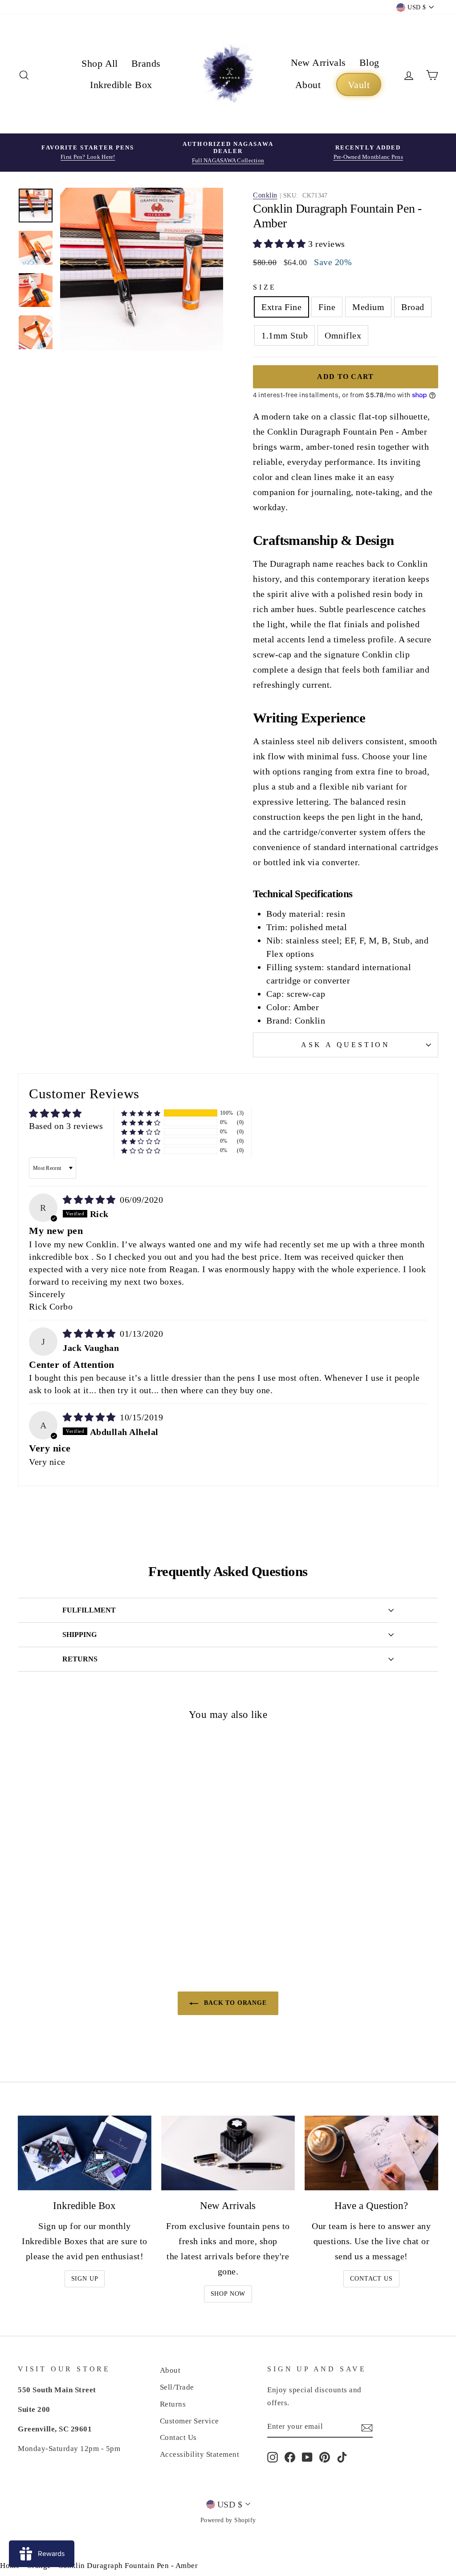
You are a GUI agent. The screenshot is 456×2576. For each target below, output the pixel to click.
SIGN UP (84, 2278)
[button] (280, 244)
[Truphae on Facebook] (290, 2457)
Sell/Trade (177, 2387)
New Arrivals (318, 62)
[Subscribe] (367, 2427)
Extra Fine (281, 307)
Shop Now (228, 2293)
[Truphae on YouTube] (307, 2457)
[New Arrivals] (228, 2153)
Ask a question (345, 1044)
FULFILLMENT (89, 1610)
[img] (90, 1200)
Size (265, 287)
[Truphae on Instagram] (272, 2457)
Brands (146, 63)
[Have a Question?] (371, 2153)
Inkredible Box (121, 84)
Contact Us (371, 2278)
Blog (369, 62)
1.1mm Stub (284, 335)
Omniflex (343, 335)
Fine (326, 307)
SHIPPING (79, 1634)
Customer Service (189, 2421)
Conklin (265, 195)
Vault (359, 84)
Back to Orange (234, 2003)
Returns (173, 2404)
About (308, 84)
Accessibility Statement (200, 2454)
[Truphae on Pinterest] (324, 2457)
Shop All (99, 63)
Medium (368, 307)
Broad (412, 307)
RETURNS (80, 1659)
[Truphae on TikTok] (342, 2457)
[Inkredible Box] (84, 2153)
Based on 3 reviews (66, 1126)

* Given instruction: Print the lines of the records without changes, starting at the line that contains "Conklin (265, 195)" and continuing through the last line of the records. Include nothing before that line.

* Result of this task:
Conklin (265, 195)
Vault (359, 84)
Back to Orange (234, 2003)
Returns (173, 2404)
About (308, 84)
Accessibility Statement (200, 2454)
[Truphae on Pinterest] (324, 2457)
Shop All (99, 63)
Medium (368, 307)
Broad (412, 307)
RETURNS (80, 1659)
[Truphae on TikTok] (342, 2457)
[Inkredible Box] (84, 2153)
Based on 3 reviews (66, 1126)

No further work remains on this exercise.